__Source material__.
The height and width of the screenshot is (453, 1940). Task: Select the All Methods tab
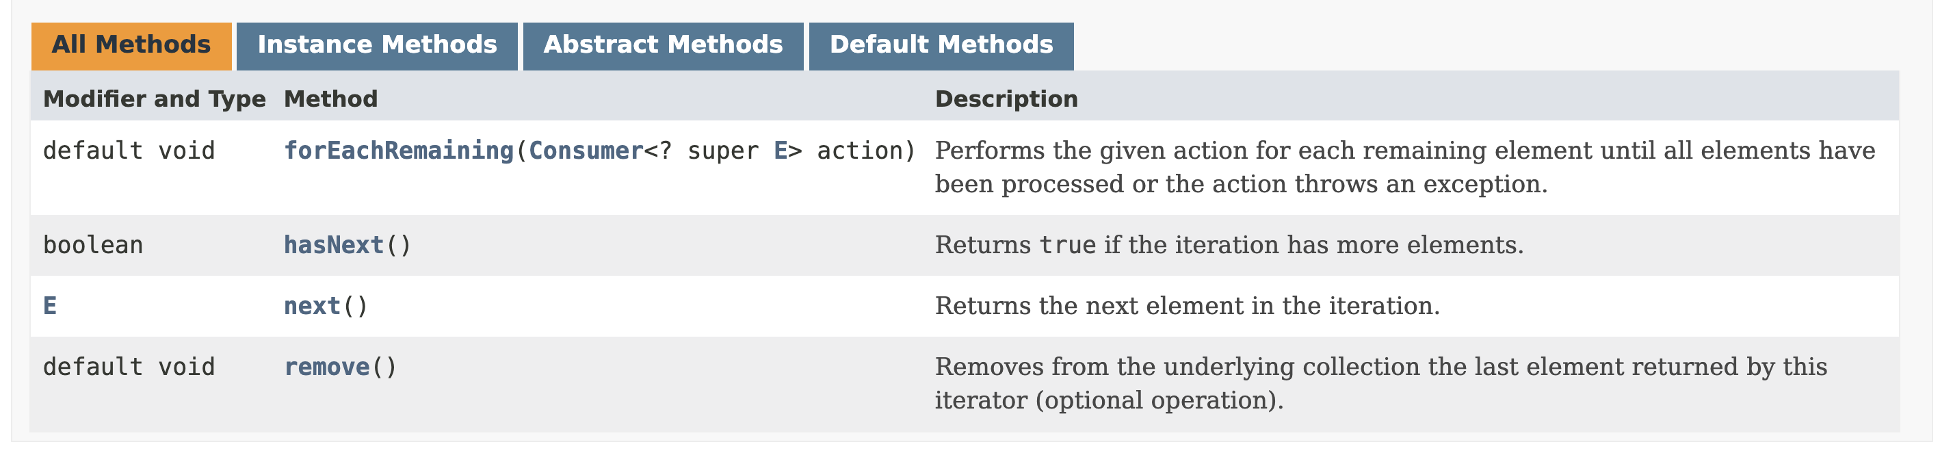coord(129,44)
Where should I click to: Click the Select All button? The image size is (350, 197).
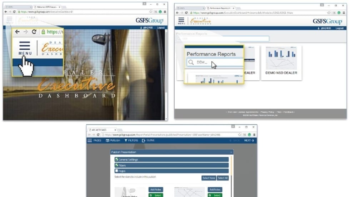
---
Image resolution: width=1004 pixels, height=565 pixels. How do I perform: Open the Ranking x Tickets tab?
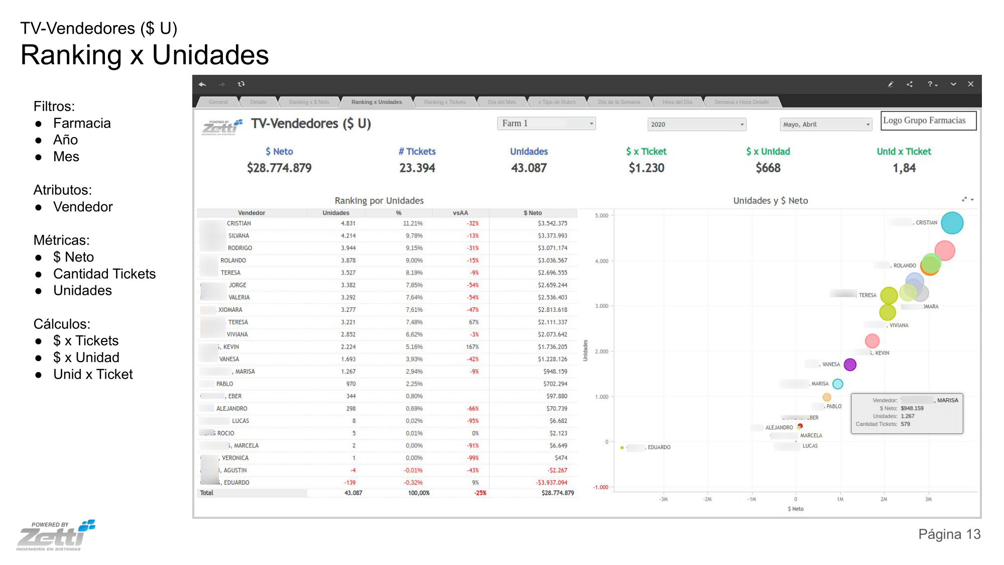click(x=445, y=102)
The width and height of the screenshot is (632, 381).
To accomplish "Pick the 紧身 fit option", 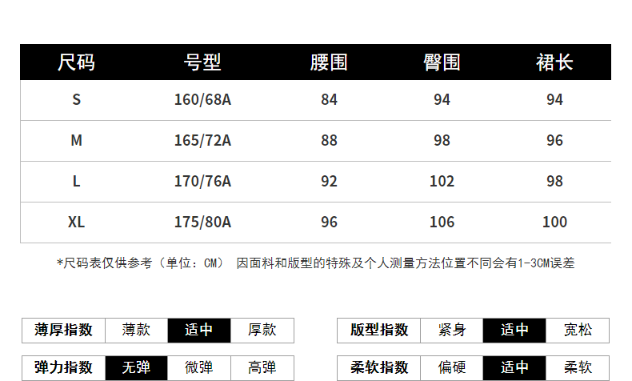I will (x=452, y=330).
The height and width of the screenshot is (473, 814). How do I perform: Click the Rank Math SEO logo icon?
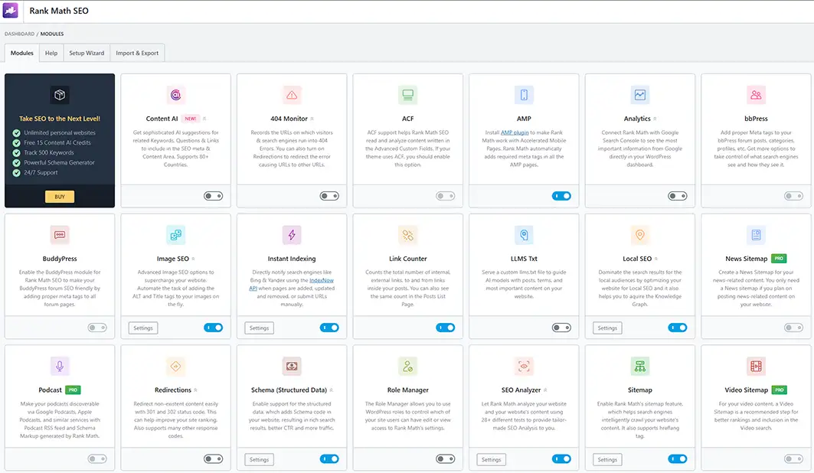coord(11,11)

__Your goal__. Please repeat the lines of the material above exactly, starting with the line that contains "The height and width of the screenshot is (453, 1940)." and ending with the line that contains "Where should I". Leave the pictures out.

__Response__.
The height and width of the screenshot is (453, 1940). Task: Select the All Methods tab
coord(129,44)
Where should I click to: Click the Select All button? The image size is (350, 197).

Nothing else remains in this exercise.